Data Mapping is the process of identifying all points where personal information enters a system, how it flows through various processes, and where it is eventually stored or deleted. This provides a visual and logical inventory necessary for auditing and compliance.
Risk Assessment (DPIA): A Data Protection Impact Assessment is a systematic process used to identify and minimize the privacy risks of a data processing project. It involves calculating the likelihood of a data breach and the severity of the impact on the individuals involved.
De-identification Techniques: These include Anonymization, which irreversibly strips identifiers so the individual can no longer be identified, and Pseudonymization, which replaces identifiers with artificial codes (pseudonyms) that require a separate key to re-identify the person.
It is critical to distinguish between Direct Identifiers and Indirect Identifiers. A direct identifier, like a passport number, points uniquely to one person, while indirect identifiers, like a birth date or zip code, only identify a person when combined with other data points.
| Feature | Anonymization | Pseudonymization |
|---|---|---|
| Reversibility | Irreversible | Reversible with a key |
| Legal Status | No longer 'Personal Data' | Still considered 'Personal Data' |
| Risk Level | Very Low | Moderate |
| Utility | Lower (data is less granular) | Higher (retains relational links) |
The Mosaic Effect occurs when multiple pieces of non-identifying information are combined to uniquely identify an individual. Analysts must look beyond single data points and evaluate the dataset as a whole to prevent re-identification through cross-referencing.

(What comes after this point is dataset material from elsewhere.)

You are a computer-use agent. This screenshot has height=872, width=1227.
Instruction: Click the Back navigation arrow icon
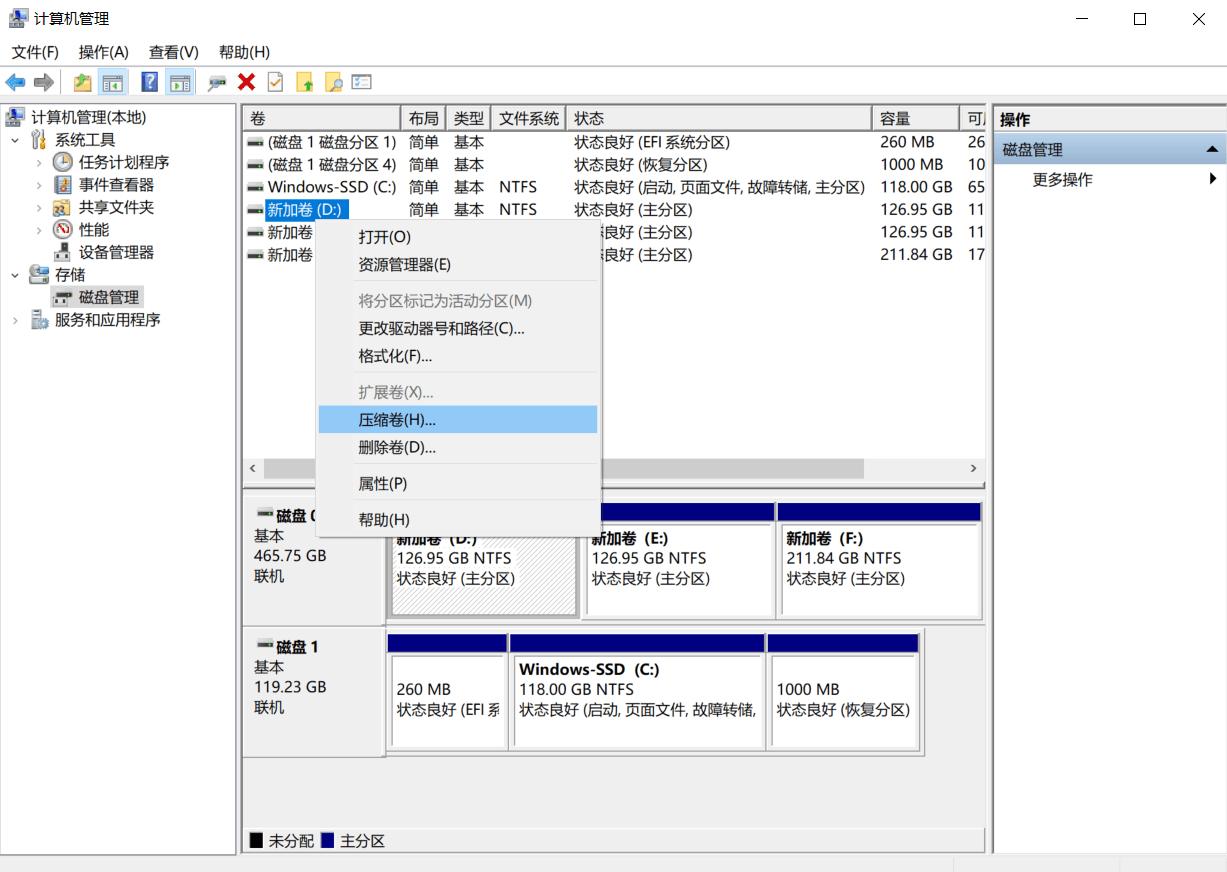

When evaluating whether a data point is personal information, apply the 'Motivated Intruder' Test. Ask if a person with reasonable effort and access to external resources (like social media or public records) could identify the individual from the data provided.
Always check for Metadata. Students often forget that file properties, timestamps, and hidden tags in digital documents can contain personal information even if the visible content does not.
Verify the Legal Basis for analysis. In exam scenarios, simply having the data is not enough; you must identify if the analysis is justified by consent, contract necessity, legal obligation, or legitimate interest.
Look for Secondary Identifiers. In datasets where names are removed, check if unique combinations of attributes (e.g., a rare job title combined with a specific office location) act as a 'proxy' for a direct identifier.
A common misconception is that Encryption is the same as Anonymization. Encryption is a security measure that hides data, but because it is reversible with a key, the data remains personal information and must be analyzed as such.
Another pitfall is assuming that Publicly Available Information is not subject to privacy analysis. Even if a person's information is on a public website, analyzing and aggregating that data for new purposes often requires a legal basis and privacy considerations.
Analysts often fail to account for Inferred Data. Personal information can be generated through analysis (e.g., predicting a person's health status based on their shopping habits), and this new 'inferred' data is also protected personal information.